Les difficultés sont attribuables, en grande partie, à la concurrence chinoise. L’année passée, la Chine a produit approximativement 51 % de l’acier mondial, soit 928,3 millions de tonnes. En comparaison, les États-Unis occupent la quatrième place mondiale avec une production de 86,7 millions de tonnes d’acier en 2018. Le Royaume-Uni, quant à lui, ne produit qu’entre cinq et six millions de tonnes d’acier annuellement, selon des sources récentes. Bien qu’il s’agisse du cinquième principal producteur d’acier de l’Union européenne, il ne figure pas parmi les dix premiers pays producteurs mondiaux d’acier.

Début octobre, l’agence de notation américaine Moody’s a abaissé de « stables » à « négatives » ses perspectives sur l’ensemble de l’industrie sidérurgique des États-Unis et a publié un communiqué selon lequel la situation n’est pas susceptible de s’améliorer.
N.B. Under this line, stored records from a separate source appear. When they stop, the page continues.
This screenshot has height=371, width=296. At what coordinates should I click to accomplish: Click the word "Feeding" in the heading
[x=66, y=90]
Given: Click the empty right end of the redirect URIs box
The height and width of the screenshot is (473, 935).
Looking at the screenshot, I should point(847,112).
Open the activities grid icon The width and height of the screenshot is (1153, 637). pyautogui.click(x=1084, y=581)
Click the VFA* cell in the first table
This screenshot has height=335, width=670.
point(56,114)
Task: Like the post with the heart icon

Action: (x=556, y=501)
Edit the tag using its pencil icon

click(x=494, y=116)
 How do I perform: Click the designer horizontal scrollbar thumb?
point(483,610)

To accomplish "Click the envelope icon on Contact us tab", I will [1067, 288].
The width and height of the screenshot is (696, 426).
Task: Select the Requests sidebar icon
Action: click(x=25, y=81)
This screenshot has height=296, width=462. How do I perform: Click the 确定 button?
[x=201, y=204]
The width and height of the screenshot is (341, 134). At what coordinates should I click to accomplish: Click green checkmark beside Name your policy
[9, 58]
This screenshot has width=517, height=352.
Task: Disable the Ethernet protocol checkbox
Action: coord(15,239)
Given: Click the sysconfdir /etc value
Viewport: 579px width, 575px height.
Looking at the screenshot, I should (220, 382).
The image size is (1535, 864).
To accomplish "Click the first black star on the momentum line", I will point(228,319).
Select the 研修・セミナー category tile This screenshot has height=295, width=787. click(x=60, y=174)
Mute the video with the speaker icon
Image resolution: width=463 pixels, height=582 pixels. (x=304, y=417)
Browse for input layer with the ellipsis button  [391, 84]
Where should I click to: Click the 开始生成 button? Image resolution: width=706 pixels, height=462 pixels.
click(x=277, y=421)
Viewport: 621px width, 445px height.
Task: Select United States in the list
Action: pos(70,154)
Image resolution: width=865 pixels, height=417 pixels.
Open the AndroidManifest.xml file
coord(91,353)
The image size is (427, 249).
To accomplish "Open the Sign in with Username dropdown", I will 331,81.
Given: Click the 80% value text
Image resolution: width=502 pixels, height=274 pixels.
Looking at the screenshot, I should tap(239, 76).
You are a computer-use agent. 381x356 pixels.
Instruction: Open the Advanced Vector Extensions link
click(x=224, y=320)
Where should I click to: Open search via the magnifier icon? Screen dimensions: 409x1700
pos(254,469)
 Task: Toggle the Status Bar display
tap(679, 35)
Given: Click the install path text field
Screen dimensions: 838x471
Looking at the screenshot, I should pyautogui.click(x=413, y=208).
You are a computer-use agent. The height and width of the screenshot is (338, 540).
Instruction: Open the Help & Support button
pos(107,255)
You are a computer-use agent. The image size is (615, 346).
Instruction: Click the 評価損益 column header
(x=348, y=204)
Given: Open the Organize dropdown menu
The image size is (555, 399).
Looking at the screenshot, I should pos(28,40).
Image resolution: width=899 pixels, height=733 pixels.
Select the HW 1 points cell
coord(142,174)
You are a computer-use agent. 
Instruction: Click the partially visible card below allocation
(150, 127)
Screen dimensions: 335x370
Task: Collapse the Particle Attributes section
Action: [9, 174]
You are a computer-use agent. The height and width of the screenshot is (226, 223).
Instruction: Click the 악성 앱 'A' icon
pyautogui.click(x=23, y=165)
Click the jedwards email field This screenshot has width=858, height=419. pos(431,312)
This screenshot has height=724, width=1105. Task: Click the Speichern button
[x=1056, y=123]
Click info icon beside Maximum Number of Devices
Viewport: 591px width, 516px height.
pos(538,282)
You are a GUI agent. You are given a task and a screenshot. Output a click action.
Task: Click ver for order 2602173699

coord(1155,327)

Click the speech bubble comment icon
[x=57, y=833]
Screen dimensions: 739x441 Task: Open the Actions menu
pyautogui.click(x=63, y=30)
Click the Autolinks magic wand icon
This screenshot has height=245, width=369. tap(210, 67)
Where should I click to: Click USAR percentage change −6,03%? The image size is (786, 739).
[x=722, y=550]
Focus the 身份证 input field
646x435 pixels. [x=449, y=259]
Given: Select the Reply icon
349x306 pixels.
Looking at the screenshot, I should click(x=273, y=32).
Les prix qui oscillaient au-dessus de 800 dollars la tonne ont chuté à 520 dollars la tonne au second semestre de 2018.

Parallèlement, les économistes notent que l’incertitude causée par le Brexit a accéléré le déclin de l’industrie sidérurgique britannique. De nombreux acheteurs d’acier britannique ont choisi d’annuler leurs contrats en attendant d’être fixés sur les droits de douane qu’ils paieront suite à la sortie finale du Royaume-Uni de l’Union européenne.

Les syndicats de l’acier ont averti qu’une sortie sans accord de l’Union européenne (no-deal Brexit) rendrait l’industrie vulnérable. Les réglementations européennes contre le dumping chinois ont longtemps protégé les ouvriers sidérurgistes britanniques.

« Sans la menace d’une sortie sans accord de l’UE, British Steel n’aurait pas été mise en liquidation. C’est un fait incontestable », a déclaré Nic Dakin, ancien député travailliste et candidat aux élections parlementaires du 12 décembre pour Scunthorpe.

Dur contrecoup pour les partisans du Brexit

Quoi qu’il en soit, 68,68 % des habitants de Scunthorpe ayant participé au référendum sur le Brexit ont voté pour la sortie de l’Union européenne.

Denise Thompson, gérante d’un hôtel situé non loin de l’aciérie British Steel, affirme avoir voté pour le Brexit car elle ne voulait pas que l’argent pouvant servir à financer le National Health Service (système de santé national) britannique finisse dans les poches de diplomates à Bruxelles. Bien qu’elle soit toujours favorable à une sortie du Royaume-Uni de l’Union européenne, elle admet que les affaires vont plutôt mal depuis le référendum sur le Brexit. Selon elle, le nombre d’entrepreneurs employés par British Steel a chuté abruptement, entraînant une baisse de la fréquentation de l’hôtel.

« Les gens viennent pour une seule nuit au lieu de trois ou quatre semaines », confie-t-elle à Equal Times. « Auparavant, on recevait quelques milliers de travailleurs invités par saison. À présent, il n’y en a pratiquement plus, entre 40 et 50 au plus. »

Mme Thompson indique que la plupart de ses amis et connaissances à Scunthorpe pensent à deux fois avant de dépenser de l’argent, ne sachant pas s’ils auront encore du travail le lendemain. Et beaucoup craignent que leurs conditions de travail ne se précarisent davantage.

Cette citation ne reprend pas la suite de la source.